Joseph Larmor

Sir Joseph Larmor ( born July 11, 1857 in Magheragall, County Antrim, Northern Ireland, † May 19 1942 in Holywood, County Down ) was an Irish physicist and mathematician.

Life

Larmor studied at the Royal Belfast Academical Institution and Queen's College in Belfast and then at the University of Cambridge at St. John's College. He then spent five years as professor of theoretical physics ( called Natural Philosophy ) at Queens College Galway. From 1903 to 1932 he was a professor at the Luca -sian chair of mathematics at Trinity College, University of Cambridge; his predecessor in that position was George Gabriel Stokes, and was succeeded by Paul Dirac. Larmor, who had spent the summer holidays regularly in his Irish home, pulled retired after Holywood in Ireland. He never married. 1911 to 1922 he worked for the University of Cambridge in the UK Parliament, where he spoke out for the preservation of the Union between Ireland and Great Britain.

Larmor was in his time one of the leading theoretical physicists in the UK. He was the collected works of Stokes, George Francis FitzGerald, John Henry Poynting, Henry Cavendish (1921) and William Thomson (Lord Kelvin) out, and the book Matter and Motion by James Clerk Maxwell.

Work

Larmor published in 1897 as first the Lorentz transformation, two years before Hendrik Antoon Lorentz and eight years before Albert Einstein. He was saying, advance the effect of time dilation and Lorentz contraction confirmed the FitzGerald -, provided the molecules are held together by electromagnetic forces. In 1900 he presented the transformations into something clearer shape, although he did like Lorentz, but unlike Einstein, the associated effects understood as dynamic rather than kinematic. Although he advocated the theory of relativity for a short time, he turned them down later, as he rejected the spacetime curvature and said that absolute time for astronomy was essential.

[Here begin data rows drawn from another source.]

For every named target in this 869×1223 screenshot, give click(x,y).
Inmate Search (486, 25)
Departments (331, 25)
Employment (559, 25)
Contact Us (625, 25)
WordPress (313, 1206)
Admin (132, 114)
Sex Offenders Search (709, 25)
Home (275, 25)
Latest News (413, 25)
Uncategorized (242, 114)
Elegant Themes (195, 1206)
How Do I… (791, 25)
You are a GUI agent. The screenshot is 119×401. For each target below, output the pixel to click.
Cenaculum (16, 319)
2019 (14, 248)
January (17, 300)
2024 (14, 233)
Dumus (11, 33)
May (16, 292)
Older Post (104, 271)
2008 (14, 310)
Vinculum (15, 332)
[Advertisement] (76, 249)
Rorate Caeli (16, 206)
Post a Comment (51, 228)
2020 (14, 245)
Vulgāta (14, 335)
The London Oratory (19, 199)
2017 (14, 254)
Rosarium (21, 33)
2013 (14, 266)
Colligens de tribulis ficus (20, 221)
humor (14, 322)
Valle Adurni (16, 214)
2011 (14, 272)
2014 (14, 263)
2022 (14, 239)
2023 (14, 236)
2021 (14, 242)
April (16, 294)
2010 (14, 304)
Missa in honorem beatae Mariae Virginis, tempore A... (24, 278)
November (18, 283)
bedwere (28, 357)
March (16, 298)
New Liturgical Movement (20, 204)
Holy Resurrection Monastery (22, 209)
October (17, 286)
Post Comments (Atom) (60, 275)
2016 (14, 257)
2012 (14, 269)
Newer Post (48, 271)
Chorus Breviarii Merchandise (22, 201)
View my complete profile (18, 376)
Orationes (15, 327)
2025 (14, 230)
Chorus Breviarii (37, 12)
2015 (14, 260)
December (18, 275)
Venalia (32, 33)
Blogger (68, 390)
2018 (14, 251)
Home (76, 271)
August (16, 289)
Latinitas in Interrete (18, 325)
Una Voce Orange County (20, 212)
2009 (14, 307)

Larmor assumed that one can imagine the ether as a homogeneous fluid medium, which is incompressible and elastic. How Lorentz he believed that the motion of ether and matter were strictly separate. It united Larmor Kelvin's vortex ether model, with its theory. The matter was described by him as Lorentz as a stream of particles or electrons. Here Larmor assumed that matter and electrons do not own substance and are merely a special form of the ether.

Larmor is still known by the Larmor frequency, the Larmor radius and a formula for the ( non- relativistic ) rate of energy dissipation of an accelerated electron ( Larmor formula ).

Awards

1880 Larmor in the Tripos examinations of the Senior Wrangler (first the checks) of the University of Cambridge, which distinguished him in the same year with the Smith's Prize; 1898 she awarded him the Adams Prize for his work Aether and Matter ( from the then wrote his book of the same ). In 1892 he was elected as a member ( "Fellow" ) to the Royal Society, in 1915, the Royal Medal in 1921 and the Copley Medal awarded him. In 1909 he was knighted. The London Mathematical Society awarded him in 1914 with the De Morgan Medal. In 1911, he became a foreign member of the Accademia Nazionale dei Lincei in Rome. In 1912 he gave a plenary lecture at the International Congress of Mathematicians in Cambridge ( On the Dynamics of Radiation ) and similarly in 1920 in Strasbourg ( Questions in physical indetermination ). The lunar crater Larmor was named after him.